Hominid evolution. Multiple hominid species co-existed and interbred at different points in time. From evolution.berkeley.edu/evosite.

Hominid evolution: multiple hominid species co-existed and interbred at different points in time. From evolution.berkeley.edu/evosite.

When discussing the issue of human origins in scientific fields, one often hears the term “EEA” deployed, which stands for “environment of evolutionary adaptation”. The assumptions are that we can use the scientific method to gather evidence to reconstruct the climate, geography, and environmental resources that existed when humans evolved. The implication is that this reconstruction can inform our understanding of human biology and psychology – the EEA should, by this reasoning, reflect the ideal environment for which humans are perfectly adapted.

There are obviously many problems with this line of reasoning and the assumptions built into them, so I’ll just focus on one example, which also happens to be the example that Foucault and Nietzsche take issue with – scholarly work on the origins of human morality. Foucault, in writing about Nietzsche’s reaction, writes “it is obvious that Paul Ree was wrong to follow the English tendency in describing the history of morality in terms of a linear development – in reducing its entire history and genesis to an exclusive concern for utility” (p. 369).

The evolution of morality is currently a hot topic within the fields of neuroscience and psychology. In my own department, researchers are examining the role of the neuromodulators oxytocin and vasopressin on behaviors of rodents and labeling these behaviors as “love”, “bonding”, “consolation”, and so forth. Dr. Frans de Waal has been arguing for many years for the existence of proto-morality in chimpanzees and monkeys; for example, the fact that macaques will refuse a cucumber as a reward when they see a conspecific receiving a tastier reward (grapes) for the same task has been touted as evidence for the existence of “fairness” in our monkey ancestors, laying the evolutionary groundwork for human concepts of right and wrong.

I do still feel this kind of research is valuable and thought-provoking, but I don’t think it is necessarily producing the answers that scientists may think it does.
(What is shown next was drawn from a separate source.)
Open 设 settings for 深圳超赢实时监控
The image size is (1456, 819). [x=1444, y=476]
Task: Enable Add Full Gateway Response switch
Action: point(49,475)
The hypothesis that monkeys have a “proto-morality” creates problematic teleological assumptions. But then, the concept of human morality has been so entangled with old notions of “progress”, we may never be completely free of those kinds of conceptualizations. I would be interested to see the development of a form of evolutionary psychology and biology that takes into account the other, disparate trajectories of our fellow primate species. They have, after all, been evolving as long as we have.